__WHAT YOU SHOULD DO__.
Return every record verbatim.

----- MATERIAL PROVIDED

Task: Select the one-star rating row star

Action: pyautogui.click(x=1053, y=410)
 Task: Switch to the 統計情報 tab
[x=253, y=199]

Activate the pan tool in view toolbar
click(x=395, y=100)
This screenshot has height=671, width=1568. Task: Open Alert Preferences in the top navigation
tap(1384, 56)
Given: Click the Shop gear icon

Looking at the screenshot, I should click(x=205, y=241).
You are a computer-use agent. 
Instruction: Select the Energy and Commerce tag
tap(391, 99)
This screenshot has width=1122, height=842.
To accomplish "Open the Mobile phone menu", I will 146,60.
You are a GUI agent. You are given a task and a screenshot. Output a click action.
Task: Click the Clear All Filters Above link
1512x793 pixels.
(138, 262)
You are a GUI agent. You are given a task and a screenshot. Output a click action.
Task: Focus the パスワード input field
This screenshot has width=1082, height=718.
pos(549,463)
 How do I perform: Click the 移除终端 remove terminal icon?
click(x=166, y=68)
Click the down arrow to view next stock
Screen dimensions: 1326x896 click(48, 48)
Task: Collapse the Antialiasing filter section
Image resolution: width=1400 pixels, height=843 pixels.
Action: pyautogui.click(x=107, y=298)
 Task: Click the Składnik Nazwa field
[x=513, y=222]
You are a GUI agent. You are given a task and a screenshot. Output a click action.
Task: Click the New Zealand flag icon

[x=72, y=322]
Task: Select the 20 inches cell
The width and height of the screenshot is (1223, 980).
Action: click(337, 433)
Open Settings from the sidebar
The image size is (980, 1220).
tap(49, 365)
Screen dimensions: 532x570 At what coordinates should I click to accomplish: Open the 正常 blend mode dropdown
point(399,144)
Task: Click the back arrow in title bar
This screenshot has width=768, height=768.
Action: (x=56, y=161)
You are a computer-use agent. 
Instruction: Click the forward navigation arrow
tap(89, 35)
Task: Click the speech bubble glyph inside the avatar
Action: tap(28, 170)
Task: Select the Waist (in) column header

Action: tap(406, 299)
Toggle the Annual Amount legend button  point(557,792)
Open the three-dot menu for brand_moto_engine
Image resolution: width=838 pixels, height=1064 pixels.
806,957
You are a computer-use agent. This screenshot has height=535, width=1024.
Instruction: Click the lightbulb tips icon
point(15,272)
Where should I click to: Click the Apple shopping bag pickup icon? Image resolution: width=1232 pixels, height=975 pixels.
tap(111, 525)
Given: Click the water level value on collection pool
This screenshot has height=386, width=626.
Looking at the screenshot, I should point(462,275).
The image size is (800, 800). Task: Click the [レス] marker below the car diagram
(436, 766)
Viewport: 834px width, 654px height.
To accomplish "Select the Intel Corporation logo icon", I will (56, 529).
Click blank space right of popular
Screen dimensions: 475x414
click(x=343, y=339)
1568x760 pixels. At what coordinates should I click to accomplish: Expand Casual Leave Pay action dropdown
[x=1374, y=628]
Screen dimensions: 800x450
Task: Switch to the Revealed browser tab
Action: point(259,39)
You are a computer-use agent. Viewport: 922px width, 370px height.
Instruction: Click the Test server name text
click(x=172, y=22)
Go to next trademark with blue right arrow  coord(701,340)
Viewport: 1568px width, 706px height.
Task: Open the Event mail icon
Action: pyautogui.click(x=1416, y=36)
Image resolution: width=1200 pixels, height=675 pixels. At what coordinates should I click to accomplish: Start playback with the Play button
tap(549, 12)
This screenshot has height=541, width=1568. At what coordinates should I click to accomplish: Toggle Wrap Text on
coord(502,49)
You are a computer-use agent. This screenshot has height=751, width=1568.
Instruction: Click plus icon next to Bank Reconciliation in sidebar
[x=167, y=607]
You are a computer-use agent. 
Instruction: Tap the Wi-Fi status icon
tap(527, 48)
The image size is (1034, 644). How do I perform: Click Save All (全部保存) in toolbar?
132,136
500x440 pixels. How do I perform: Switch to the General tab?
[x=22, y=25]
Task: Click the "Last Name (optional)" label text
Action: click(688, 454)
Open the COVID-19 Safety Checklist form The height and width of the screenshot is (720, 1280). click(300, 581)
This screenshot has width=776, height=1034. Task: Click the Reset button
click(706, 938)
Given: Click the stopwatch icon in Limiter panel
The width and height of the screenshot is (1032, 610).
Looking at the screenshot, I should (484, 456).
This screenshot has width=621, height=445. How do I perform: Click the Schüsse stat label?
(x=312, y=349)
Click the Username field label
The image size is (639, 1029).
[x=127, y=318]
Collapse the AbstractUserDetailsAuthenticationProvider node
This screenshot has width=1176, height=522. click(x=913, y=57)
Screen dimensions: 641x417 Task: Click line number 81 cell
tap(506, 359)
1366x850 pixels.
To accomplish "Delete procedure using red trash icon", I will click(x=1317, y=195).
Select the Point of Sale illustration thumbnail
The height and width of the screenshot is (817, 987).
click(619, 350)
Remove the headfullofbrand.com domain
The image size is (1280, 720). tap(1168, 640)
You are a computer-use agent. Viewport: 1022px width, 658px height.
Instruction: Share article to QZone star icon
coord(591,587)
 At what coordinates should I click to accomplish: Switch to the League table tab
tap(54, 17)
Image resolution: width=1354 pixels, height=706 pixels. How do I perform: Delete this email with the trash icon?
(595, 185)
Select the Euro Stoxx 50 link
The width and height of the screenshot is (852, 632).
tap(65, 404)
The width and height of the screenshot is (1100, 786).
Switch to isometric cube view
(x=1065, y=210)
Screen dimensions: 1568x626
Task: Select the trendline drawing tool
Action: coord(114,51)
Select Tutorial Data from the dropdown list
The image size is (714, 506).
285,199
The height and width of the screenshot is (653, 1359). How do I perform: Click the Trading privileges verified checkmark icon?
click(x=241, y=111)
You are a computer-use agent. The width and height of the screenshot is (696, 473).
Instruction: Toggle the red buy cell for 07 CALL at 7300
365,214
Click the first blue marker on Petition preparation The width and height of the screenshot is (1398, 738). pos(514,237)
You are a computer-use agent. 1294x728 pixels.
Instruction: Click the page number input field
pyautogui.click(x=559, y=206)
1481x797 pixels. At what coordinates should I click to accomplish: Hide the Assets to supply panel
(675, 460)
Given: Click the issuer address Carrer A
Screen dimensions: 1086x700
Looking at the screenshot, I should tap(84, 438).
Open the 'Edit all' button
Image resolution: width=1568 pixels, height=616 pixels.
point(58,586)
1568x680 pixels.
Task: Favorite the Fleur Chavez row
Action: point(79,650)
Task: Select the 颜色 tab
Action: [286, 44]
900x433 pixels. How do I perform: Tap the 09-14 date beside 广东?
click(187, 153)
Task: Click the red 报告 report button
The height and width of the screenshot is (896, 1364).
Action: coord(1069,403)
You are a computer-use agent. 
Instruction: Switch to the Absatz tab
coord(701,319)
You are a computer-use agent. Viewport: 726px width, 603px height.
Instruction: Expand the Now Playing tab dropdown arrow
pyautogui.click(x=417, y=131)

----------

__ANSWER SPACE__.
Task: Select the one-star rating row star

Action: pyautogui.click(x=1053, y=410)
 Task: Switch to the 統計情報 tab
[x=253, y=199]

Activate the pan tool in view toolbar
click(x=395, y=100)
This screenshot has height=671, width=1568. Task: Open Alert Preferences in the top navigation
tap(1384, 56)
Given: Click the Shop gear icon

Looking at the screenshot, I should click(x=205, y=241).
You are a computer-use agent. 
Instruction: Select the Energy and Commerce tag
tap(391, 99)
This screenshot has width=1122, height=842.
To accomplish "Open the Mobile phone menu", I will 146,60.
You are a GUI agent. You are given a task and a screenshot. Output a click action.
Task: Click the Clear All Filters Above link
1512x793 pixels.
(138, 262)
You are a GUI agent. You are given a task and a screenshot. Output a click action.
Task: Focus the パスワード input field
This screenshot has width=1082, height=718.
pos(549,463)
 How do I perform: Click the 移除终端 remove terminal icon?
click(x=166, y=68)
Click the down arrow to view next stock
Screen dimensions: 1326x896 click(48, 48)
Task: Collapse the Antialiasing filter section
Image resolution: width=1400 pixels, height=843 pixels.
Action: pyautogui.click(x=107, y=298)
 Task: Click the Składnik Nazwa field
[x=513, y=222]
You are a GUI agent. You are given a task and a screenshot. Output a click action.
Task: Click the New Zealand flag icon

[x=72, y=322]
Task: Select the 20 inches cell
The width and height of the screenshot is (1223, 980).
Action: click(337, 433)
Open Settings from the sidebar
The image size is (980, 1220).
tap(49, 365)
Screen dimensions: 532x570 At what coordinates should I click to accomplish: Open the 正常 blend mode dropdown
point(399,144)
Task: Click the back arrow in title bar
This screenshot has width=768, height=768.
Action: (x=56, y=161)
You are a computer-use agent. 
Instruction: Click the forward navigation arrow
tap(89, 35)
Task: Click the speech bubble glyph inside the avatar
Action: tap(28, 170)
Task: Select the Waist (in) column header

Action: tap(406, 299)
Toggle the Annual Amount legend button  point(557,792)
Open the three-dot menu for brand_moto_engine
Image resolution: width=838 pixels, height=1064 pixels.
806,957
You are a computer-use agent. This screenshot has height=535, width=1024.
Instruction: Click the lightbulb tips icon
point(15,272)
Where should I click to: Click the Apple shopping bag pickup icon? Image resolution: width=1232 pixels, height=975 pixels.
tap(111, 525)
Given: Click the water level value on collection pool
This screenshot has height=386, width=626.
Looking at the screenshot, I should point(462,275).
The image size is (800, 800). Task: Click the [レス] marker below the car diagram
(436, 766)
Viewport: 834px width, 654px height.
To accomplish "Select the Intel Corporation logo icon", I will (56, 529).
Click blank space right of popular
Screen dimensions: 475x414
click(x=343, y=339)
1568x760 pixels. At what coordinates should I click to accomplish: Expand Casual Leave Pay action dropdown
[x=1374, y=628]
Screen dimensions: 800x450
Task: Switch to the Revealed browser tab
Action: point(259,39)
You are a computer-use agent. Viewport: 922px width, 370px height.
Instruction: Click the Test server name text
click(x=172, y=22)
Go to next trademark with blue right arrow  coord(701,340)
Viewport: 1568px width, 706px height.
Task: Open the Event mail icon
Action: pyautogui.click(x=1416, y=36)
Image resolution: width=1200 pixels, height=675 pixels. At what coordinates should I click to accomplish: Start playback with the Play button
tap(549, 12)
This screenshot has height=541, width=1568. At what coordinates should I click to accomplish: Toggle Wrap Text on
coord(502,49)
You are a computer-use agent. This screenshot has height=751, width=1568.
Instruction: Click plus icon next to Bank Reconciliation in sidebar
[x=167, y=607]
You are a computer-use agent. 
Instruction: Tap the Wi-Fi status icon
tap(527, 48)
The image size is (1034, 644). How do I perform: Click Save All (全部保存) in toolbar?
132,136
500x440 pixels. How do I perform: Switch to the General tab?
[x=22, y=25]
Task: Click the "Last Name (optional)" label text
Action: click(688, 454)
Open the COVID-19 Safety Checklist form The height and width of the screenshot is (720, 1280). click(300, 581)
This screenshot has width=776, height=1034. Task: Click the Reset button
click(706, 938)
Given: Click the stopwatch icon in Limiter panel
The width and height of the screenshot is (1032, 610).
Looking at the screenshot, I should (484, 456).
This screenshot has width=621, height=445. How do I perform: Click the Schüsse stat label?
(x=312, y=349)
Click the Username field label
The image size is (639, 1029).
[x=127, y=318]
Collapse the AbstractUserDetailsAuthenticationProvider node
This screenshot has width=1176, height=522. click(x=913, y=57)
Screen dimensions: 641x417 Task: Click line number 81 cell
tap(506, 359)
1366x850 pixels.
To accomplish "Delete procedure using red trash icon", I will click(x=1317, y=195).
Select the Point of Sale illustration thumbnail
The height and width of the screenshot is (817, 987).
click(619, 350)
Remove the headfullofbrand.com domain
The image size is (1280, 720). tap(1168, 640)
You are a computer-use agent. Viewport: 1022px width, 658px height.
Instruction: Share article to QZone star icon
coord(591,587)
 At what coordinates should I click to accomplish: Switch to the League table tab
tap(54, 17)
Image resolution: width=1354 pixels, height=706 pixels. How do I perform: Delete this email with the trash icon?
(595, 185)
Select the Euro Stoxx 50 link
The width and height of the screenshot is (852, 632).
tap(65, 404)
The width and height of the screenshot is (1100, 786).
Switch to isometric cube view
(x=1065, y=210)
Screen dimensions: 1568x626
Task: Select the trendline drawing tool
Action: coord(114,51)
Select Tutorial Data from the dropdown list
The image size is (714, 506).
285,199
The height and width of the screenshot is (653, 1359). How do I perform: Click the Trading privileges verified checkmark icon?
click(x=241, y=111)
You are a computer-use agent. The width and height of the screenshot is (696, 473).
Instruction: Toggle the red buy cell for 07 CALL at 7300
365,214
Click the first blue marker on Petition preparation The width and height of the screenshot is (1398, 738). pos(514,237)
You are a computer-use agent. 1294x728 pixels.
Instruction: Click the page number input field
pyautogui.click(x=559, y=206)
1481x797 pixels. At what coordinates should I click to accomplish: Hide the Assets to supply panel
(675, 460)
Given: Click the issuer address Carrer A
Screen dimensions: 1086x700
Looking at the screenshot, I should tap(84, 438).
Open the 'Edit all' button
Image resolution: width=1568 pixels, height=616 pixels.
point(58,586)
1568x680 pixels.
Task: Favorite the Fleur Chavez row
Action: point(79,650)
Task: Select the 颜色 tab
Action: [286, 44]
900x433 pixels. How do I perform: Tap the 09-14 date beside 广东?
click(187, 153)
Task: Click the red 报告 report button
The height and width of the screenshot is (896, 1364).
Action: coord(1069,403)
You are a computer-use agent. 
Instruction: Switch to the Absatz tab
coord(701,319)
You are a computer-use agent. Viewport: 726px width, 603px height.
Instruction: Expand the Now Playing tab dropdown arrow
pyautogui.click(x=417, y=131)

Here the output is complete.